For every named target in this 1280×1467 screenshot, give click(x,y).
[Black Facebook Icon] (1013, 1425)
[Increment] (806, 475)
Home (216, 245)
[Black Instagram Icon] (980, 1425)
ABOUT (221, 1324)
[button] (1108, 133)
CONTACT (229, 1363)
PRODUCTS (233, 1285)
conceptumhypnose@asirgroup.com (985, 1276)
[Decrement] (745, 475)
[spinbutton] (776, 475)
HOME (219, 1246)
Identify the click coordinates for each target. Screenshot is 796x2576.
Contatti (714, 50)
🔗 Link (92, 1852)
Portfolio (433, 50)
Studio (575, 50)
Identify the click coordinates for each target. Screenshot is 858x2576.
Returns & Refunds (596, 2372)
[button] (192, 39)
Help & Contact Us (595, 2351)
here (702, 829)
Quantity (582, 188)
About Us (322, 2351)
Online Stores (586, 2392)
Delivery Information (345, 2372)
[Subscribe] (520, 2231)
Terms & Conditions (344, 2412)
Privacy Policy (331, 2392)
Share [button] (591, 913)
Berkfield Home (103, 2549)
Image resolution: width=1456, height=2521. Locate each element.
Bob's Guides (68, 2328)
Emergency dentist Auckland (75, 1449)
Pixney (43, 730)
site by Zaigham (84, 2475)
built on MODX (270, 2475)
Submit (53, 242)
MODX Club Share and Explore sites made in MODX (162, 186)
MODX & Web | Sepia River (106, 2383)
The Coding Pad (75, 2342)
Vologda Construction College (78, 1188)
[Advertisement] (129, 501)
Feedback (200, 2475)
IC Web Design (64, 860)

Instructions for the task:
When you respond, give the whole listing again exactly as written.

Exercise output:
For every named target in this 1280×1467 screenshot, give click(x,y).
[Black Facebook Icon] (1013, 1425)
[Increment] (806, 475)
Home (216, 245)
[Black Instagram Icon] (980, 1425)
ABOUT (221, 1324)
[button] (1108, 133)
CONTACT (229, 1363)
PRODUCTS (233, 1285)
conceptumhypnose@asirgroup.com (985, 1276)
[Decrement] (745, 475)
[spinbutton] (776, 475)
HOME (219, 1246)
Identify the click coordinates for each target. Screenshot is 796x2576.
Contatti (714, 50)
🔗 Link (92, 1852)
Portfolio (433, 50)
Studio (575, 50)
Identify the click coordinates for each target. Screenshot is 858x2576.
Returns & Refunds (596, 2372)
[button] (192, 39)
Help & Contact Us (595, 2351)
here (702, 829)
Quantity (582, 188)
About Us (322, 2351)
Online Stores (586, 2392)
Delivery Information (345, 2372)
[Subscribe] (520, 2231)
Terms & Conditions (344, 2412)
Privacy Policy (331, 2392)
Share [button] (591, 913)
Berkfield Home (103, 2549)
Image resolution: width=1456, height=2521. Locate each element.
Bob's Guides (68, 2328)
Emergency dentist Auckland (75, 1449)
Pixney (43, 730)
site by Zaigham (84, 2475)
built on MODX (270, 2475)
Submit (53, 242)
MODX Club Share and Explore sites made in MODX (162, 186)
MODX & Web | Sepia River (106, 2383)
The Coding Pad (75, 2342)
Vologda Construction College (78, 1188)
[Advertisement] (129, 501)
Feedback (200, 2475)
IC Web Design (64, 860)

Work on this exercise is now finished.